Strangely enough, the number one reason was download size. The maximum application size that can be downloaded over 3G is 20MB, otherwise it must be downloaded over wi-fi, so we wanted to make sure our builds were under 20MB. But the bottleneck for Osmos (and many apps) is image assets; we deliver high-res images on the iPad, and lower-res images on the iPhone, and there simply isn’t enough room for both sets. We didn’t want to skimp on iPad resolution, nor did we want to slow things down on older iPhones (loading time in particular). Hence the split.
At this point the savvy reader may say “wait! Osmos supports the iPhone’s Retina Display, which is almost the same resolution as the iPad. What’s up with that?” Well, it’s true, the iPhone build does ship both sets of images, but only part of the higher-res set, as there isn’t enough room for all of it. We cut the high-res textures that rarely appear very large on screen (roughly a third of them); and while this gives fine results on the iPhone, we didn’t want to make this compromise on the iPad, as pixel-density and screen-size are not the same thing.

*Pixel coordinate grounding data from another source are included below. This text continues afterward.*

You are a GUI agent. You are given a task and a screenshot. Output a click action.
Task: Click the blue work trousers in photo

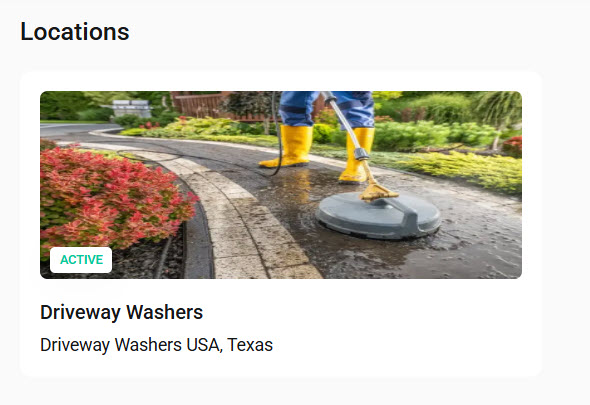[326, 109]
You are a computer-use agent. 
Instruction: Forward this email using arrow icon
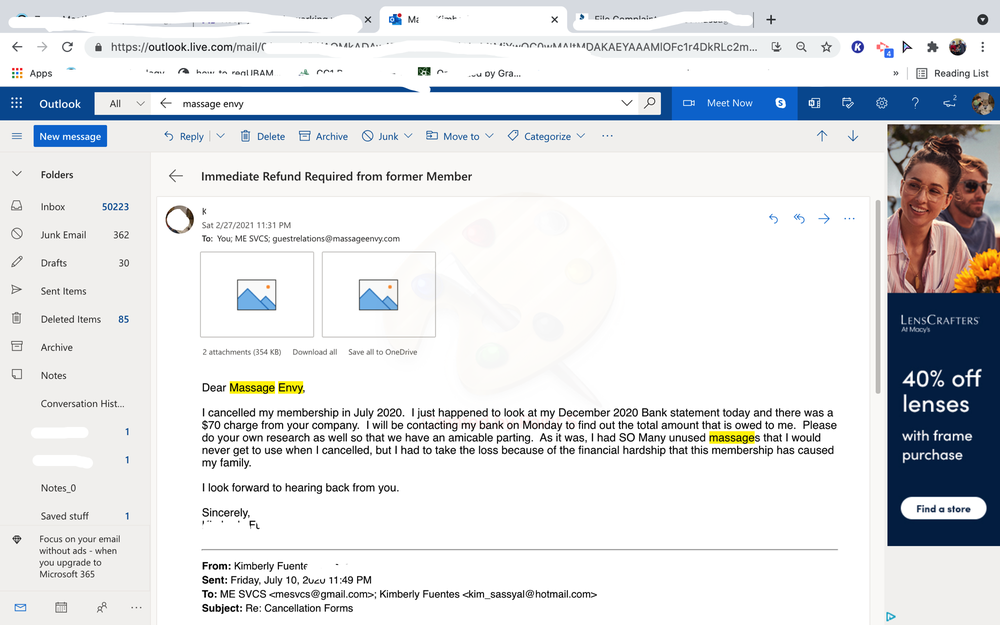tap(824, 218)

Our second reason is the App Store market. Hemisphere Games is not a huge studio with the power to define platforms and markets — we do our best to develop great games, and go with the flow on the distribution side of things. Developers releasing a Universal App are faced with a difficult balance between the two stores: iPhone App prices are generally way lower than on the iPad. Take Angry Birds, the pinnacle of success in iOS games: $4.99 on the iPad, 99 cents on the iPhone. There are many examples of this. Pricing a solid game at $4.99, while reasonable on many platforms, is suicide on the iPhone; while pricing a game at 99 cents on the iPad would seriously cut into a developer’s revenue (and further deflate the iPad market). Some games have taken a middle ground, like Canabalt and Solipskier, with Universal Apps at $2.99. But given the download size issue – along with the strong trend on the App Store – we felt it made more sense for us to ship two Apps.
All that said, we feel Osmos is very fairly priced on iOS. We seriously considered pricing the iPad version at $9.99, similar to the PC version (there are many developers that have done this), but we decided to err on the low side, especially given the Universal issue. In the end both versions together are still cheaper than on PC. Yes, the iPhone is a “unique” market, and many feel they have to price at 99 cents or perish. We felt it was important to resist this however. And to quote Adam Saltsman in his Gamasutra article on The 0.99 Problem
We feel that the game is worth $2.99, and our intuition was solid there. Nearly every review (and there have been a lot) has glossed over or outright praised our pricing decision.
Ah, the psychology of the App Store. I’m not even sure if The Oatmeal is being ironic in their recent comic on the subject.
In any case, while it’s tempting to lament the iPhone market along with our fellow independent developers, we buy and play games too, and know what it’s like to be a customer. One of our principles as a developer is to do our best to make sure our players are happy with their purchase, both in terms of game quality as well as price. I feel we’re doing that.